→ What the task asks: Rename "Terminal" to "Console" in the rows from the start up to and including the line with "(x=1623, y=681)", and give those lines back with nothing else changed.
### Source material ###
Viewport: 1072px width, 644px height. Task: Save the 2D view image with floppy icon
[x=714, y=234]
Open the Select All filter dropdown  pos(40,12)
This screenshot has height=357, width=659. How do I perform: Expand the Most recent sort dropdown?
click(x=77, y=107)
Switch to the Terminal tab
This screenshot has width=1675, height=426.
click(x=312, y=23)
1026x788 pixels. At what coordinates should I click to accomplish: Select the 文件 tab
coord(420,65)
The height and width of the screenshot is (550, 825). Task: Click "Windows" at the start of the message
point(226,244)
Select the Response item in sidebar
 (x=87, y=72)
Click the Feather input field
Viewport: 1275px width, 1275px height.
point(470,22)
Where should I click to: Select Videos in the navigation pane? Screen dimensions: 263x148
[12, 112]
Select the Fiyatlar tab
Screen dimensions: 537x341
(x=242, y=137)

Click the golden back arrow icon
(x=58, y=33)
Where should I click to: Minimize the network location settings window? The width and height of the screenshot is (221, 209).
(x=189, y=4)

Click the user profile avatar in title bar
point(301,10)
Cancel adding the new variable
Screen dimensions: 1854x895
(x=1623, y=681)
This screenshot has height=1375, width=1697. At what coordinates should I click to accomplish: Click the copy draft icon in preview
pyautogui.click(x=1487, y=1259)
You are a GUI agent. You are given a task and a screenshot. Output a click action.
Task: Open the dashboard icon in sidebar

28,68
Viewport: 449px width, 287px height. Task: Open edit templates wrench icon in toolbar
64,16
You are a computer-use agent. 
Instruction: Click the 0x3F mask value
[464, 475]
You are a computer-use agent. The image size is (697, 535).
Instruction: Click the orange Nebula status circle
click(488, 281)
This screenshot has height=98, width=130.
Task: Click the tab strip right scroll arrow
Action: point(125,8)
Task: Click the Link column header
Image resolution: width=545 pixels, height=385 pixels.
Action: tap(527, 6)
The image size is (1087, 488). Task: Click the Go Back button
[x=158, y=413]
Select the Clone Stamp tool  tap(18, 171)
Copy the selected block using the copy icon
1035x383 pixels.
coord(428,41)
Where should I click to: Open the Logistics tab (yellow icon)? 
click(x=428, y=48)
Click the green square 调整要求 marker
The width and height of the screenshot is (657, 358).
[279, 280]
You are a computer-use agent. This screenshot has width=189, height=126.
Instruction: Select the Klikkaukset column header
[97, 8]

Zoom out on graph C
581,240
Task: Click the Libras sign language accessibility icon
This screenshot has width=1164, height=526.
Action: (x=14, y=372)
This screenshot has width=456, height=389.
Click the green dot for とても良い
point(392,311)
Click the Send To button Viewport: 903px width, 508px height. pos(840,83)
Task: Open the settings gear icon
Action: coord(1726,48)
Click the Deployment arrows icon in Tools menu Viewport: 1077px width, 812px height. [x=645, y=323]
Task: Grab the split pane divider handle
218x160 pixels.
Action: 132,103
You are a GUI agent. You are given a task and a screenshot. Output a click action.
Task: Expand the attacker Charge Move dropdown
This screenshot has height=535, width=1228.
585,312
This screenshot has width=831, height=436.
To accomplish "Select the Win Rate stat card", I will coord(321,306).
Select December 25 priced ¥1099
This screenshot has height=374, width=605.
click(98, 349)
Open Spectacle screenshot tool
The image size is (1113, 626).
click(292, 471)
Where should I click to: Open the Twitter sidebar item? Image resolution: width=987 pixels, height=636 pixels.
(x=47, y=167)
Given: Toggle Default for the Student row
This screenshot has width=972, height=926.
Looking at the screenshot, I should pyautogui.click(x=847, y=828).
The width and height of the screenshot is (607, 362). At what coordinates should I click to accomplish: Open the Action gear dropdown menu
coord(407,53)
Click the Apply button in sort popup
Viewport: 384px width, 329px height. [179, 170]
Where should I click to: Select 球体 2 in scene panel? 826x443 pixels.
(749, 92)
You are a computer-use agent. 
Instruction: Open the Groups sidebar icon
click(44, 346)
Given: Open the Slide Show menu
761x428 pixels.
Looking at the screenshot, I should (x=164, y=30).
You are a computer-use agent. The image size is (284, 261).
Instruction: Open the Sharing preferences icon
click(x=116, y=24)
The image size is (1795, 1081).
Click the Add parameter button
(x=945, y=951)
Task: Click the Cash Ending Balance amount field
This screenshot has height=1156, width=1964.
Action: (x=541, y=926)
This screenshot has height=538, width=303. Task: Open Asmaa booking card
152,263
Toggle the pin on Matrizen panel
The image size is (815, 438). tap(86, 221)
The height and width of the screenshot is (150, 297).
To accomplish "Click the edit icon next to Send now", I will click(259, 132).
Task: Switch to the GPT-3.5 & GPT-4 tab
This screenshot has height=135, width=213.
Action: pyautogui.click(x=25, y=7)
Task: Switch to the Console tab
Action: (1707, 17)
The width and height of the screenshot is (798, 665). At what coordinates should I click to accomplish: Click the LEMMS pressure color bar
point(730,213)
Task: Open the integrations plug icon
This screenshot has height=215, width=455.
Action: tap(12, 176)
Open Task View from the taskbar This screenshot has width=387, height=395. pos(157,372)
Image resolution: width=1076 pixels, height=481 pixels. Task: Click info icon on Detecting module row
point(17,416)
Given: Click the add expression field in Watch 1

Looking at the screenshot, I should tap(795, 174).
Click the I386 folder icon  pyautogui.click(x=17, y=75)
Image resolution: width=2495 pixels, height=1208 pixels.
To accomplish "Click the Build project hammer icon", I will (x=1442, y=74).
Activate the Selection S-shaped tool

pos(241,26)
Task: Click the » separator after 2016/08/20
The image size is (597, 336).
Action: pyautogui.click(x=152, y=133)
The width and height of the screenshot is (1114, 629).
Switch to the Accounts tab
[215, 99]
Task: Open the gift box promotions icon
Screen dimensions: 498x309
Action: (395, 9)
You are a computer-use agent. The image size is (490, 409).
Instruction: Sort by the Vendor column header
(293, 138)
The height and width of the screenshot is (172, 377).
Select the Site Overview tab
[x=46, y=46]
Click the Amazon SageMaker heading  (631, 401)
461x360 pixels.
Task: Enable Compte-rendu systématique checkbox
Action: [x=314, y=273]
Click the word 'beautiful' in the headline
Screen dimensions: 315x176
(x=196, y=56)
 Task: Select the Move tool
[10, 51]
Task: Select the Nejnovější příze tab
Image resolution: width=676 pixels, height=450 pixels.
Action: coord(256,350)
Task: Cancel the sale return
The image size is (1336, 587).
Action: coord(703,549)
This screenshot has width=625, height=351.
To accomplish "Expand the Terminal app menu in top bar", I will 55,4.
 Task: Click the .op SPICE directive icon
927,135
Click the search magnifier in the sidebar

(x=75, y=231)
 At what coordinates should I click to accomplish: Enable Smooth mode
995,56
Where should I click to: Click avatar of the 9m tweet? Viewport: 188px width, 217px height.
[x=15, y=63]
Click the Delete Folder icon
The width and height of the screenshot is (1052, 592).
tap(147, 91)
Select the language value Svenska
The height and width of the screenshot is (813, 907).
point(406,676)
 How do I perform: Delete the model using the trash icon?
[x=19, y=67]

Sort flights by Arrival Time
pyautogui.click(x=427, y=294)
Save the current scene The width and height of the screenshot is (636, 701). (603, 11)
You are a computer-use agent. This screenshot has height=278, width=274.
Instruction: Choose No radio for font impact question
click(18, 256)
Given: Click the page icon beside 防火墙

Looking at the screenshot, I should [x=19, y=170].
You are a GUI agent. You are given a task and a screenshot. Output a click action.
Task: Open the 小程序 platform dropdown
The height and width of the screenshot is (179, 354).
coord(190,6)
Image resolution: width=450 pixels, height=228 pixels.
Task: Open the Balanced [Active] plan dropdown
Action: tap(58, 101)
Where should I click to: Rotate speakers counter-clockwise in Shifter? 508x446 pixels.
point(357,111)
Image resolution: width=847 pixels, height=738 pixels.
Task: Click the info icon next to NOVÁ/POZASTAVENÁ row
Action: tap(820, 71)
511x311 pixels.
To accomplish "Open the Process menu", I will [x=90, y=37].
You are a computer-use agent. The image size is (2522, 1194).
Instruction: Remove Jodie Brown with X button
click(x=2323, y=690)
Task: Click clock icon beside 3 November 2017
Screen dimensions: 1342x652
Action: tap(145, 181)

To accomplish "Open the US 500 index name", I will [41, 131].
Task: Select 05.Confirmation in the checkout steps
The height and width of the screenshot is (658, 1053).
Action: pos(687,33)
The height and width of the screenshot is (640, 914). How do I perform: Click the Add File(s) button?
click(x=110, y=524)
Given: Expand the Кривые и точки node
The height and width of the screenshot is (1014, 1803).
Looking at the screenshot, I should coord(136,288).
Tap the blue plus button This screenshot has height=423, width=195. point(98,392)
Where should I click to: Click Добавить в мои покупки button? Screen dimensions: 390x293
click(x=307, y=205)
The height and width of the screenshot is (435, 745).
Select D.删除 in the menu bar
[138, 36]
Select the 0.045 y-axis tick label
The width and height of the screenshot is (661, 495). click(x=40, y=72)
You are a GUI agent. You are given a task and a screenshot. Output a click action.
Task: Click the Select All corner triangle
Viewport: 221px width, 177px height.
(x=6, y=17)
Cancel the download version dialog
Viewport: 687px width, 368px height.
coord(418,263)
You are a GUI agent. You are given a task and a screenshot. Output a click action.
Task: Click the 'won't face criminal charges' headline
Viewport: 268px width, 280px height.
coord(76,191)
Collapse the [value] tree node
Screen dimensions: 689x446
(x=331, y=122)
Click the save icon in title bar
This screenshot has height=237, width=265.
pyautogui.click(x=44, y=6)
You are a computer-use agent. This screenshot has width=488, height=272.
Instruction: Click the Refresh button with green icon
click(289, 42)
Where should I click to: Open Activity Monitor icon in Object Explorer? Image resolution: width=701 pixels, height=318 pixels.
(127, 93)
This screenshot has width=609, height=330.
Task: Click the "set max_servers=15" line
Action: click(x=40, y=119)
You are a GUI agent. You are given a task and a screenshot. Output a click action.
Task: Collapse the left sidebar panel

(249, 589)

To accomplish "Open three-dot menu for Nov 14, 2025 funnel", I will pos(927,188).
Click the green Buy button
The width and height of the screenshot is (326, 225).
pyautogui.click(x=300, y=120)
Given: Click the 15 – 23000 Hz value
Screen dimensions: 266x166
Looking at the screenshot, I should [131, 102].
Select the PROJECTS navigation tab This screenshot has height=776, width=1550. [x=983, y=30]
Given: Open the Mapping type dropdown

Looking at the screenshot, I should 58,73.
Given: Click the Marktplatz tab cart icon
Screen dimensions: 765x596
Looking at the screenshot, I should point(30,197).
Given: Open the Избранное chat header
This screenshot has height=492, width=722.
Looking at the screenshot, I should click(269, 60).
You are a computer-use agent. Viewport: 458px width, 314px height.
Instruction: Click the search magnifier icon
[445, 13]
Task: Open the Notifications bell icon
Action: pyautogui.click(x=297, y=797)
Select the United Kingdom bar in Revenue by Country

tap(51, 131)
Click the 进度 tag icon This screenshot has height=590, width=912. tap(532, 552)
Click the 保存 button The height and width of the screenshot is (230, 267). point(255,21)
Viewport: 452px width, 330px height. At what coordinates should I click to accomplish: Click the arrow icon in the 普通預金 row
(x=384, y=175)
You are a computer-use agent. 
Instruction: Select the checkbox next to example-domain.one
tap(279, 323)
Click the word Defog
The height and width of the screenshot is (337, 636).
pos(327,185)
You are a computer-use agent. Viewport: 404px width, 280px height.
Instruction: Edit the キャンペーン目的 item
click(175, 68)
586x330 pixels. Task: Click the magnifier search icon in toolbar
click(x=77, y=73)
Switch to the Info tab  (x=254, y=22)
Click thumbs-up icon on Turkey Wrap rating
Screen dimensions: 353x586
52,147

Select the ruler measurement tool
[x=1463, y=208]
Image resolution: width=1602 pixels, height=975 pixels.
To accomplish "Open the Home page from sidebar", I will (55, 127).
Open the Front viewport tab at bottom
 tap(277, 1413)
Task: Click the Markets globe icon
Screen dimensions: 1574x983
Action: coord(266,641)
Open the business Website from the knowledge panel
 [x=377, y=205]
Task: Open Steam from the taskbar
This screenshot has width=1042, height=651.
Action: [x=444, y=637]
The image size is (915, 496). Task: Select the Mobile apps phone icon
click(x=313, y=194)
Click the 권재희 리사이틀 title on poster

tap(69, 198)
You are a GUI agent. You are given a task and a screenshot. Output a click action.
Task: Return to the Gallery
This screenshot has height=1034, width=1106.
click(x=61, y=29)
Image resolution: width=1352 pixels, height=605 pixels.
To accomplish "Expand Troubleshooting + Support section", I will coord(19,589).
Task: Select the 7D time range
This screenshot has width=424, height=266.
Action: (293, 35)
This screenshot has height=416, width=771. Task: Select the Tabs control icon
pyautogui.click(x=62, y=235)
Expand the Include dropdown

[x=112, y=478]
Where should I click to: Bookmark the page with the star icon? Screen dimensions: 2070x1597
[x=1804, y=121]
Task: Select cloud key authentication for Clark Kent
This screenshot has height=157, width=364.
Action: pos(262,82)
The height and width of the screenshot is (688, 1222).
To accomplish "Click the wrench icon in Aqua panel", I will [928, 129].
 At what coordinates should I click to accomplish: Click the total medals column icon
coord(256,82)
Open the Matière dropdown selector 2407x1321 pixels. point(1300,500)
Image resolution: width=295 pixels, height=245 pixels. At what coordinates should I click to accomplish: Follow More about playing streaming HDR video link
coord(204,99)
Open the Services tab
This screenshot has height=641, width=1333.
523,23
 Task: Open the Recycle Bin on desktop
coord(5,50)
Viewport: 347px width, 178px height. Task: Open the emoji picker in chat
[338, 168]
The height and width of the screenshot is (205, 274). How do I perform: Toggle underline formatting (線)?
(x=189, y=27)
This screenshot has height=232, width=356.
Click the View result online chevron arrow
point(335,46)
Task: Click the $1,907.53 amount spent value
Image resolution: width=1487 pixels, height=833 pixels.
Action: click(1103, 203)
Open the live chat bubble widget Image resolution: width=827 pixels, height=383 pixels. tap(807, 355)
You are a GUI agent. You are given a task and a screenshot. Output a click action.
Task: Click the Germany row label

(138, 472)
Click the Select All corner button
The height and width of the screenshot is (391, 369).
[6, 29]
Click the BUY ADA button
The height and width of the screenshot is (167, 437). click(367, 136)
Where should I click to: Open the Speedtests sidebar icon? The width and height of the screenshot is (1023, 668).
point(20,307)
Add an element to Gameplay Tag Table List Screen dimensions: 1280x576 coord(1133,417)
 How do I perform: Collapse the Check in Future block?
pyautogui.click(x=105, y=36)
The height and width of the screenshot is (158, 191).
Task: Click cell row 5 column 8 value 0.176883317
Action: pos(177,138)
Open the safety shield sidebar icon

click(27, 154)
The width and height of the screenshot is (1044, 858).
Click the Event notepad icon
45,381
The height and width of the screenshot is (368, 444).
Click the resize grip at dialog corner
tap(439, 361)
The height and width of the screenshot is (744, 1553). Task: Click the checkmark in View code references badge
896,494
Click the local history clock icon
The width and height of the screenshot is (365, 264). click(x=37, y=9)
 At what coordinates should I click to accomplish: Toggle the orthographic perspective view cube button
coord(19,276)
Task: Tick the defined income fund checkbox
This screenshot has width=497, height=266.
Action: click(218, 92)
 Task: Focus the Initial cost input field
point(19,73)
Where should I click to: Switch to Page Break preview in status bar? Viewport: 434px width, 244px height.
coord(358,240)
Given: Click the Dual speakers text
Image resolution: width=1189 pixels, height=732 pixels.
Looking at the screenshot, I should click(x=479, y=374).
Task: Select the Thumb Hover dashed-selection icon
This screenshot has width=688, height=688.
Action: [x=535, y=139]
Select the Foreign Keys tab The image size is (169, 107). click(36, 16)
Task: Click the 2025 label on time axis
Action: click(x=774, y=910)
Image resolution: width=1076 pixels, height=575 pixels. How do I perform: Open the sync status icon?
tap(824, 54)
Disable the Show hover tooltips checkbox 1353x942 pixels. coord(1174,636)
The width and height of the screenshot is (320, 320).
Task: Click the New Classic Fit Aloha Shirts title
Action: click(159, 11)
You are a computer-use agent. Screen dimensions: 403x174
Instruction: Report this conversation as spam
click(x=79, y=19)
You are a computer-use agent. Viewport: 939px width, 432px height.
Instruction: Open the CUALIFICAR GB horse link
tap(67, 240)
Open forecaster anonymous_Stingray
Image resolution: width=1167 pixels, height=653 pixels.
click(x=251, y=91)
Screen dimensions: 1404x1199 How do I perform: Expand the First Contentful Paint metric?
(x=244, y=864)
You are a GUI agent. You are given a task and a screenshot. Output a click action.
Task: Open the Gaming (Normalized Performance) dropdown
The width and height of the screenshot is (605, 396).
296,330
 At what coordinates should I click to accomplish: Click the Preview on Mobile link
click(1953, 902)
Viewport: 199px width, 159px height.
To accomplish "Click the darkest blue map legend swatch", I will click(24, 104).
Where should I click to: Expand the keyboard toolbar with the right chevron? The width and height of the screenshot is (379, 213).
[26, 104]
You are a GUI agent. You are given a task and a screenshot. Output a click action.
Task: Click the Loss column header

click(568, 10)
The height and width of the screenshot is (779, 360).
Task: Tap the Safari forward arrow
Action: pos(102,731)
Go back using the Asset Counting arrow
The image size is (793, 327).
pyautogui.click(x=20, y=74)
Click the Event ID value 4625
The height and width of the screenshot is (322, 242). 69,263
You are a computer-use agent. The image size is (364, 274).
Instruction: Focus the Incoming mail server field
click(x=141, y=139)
###
→ Written reply:
Viewport: 1072px width, 644px height. Task: Save the 2D view image with floppy icon
[x=714, y=234]
Open the Select All filter dropdown  pos(40,12)
This screenshot has height=357, width=659. How do I perform: Expand the Most recent sort dropdown?
click(x=77, y=107)
Switch to the Console tab
This screenshot has width=1675, height=426.
click(x=312, y=23)
1026x788 pixels. At what coordinates should I click to accomplish: Select the 文件 tab
coord(420,65)
The height and width of the screenshot is (550, 825). Task: Click "Windows" at the start of the message
point(226,244)
Select the Response item in sidebar
 (x=87, y=72)
Click the Feather input field
Viewport: 1275px width, 1275px height.
point(470,22)
Where should I click to: Select Videos in the navigation pane? Screen dimensions: 263x148
[12, 112]
Select the Fiyatlar tab
Screen dimensions: 537x341
(x=242, y=137)

Click the golden back arrow icon
(x=58, y=33)
Where should I click to: Minimize the network location settings window? The width and height of the screenshot is (221, 209).
(x=189, y=4)

Click the user profile avatar in title bar
point(301,10)
Cancel adding the new variable
Screen dimensions: 1854x895
(x=1623, y=681)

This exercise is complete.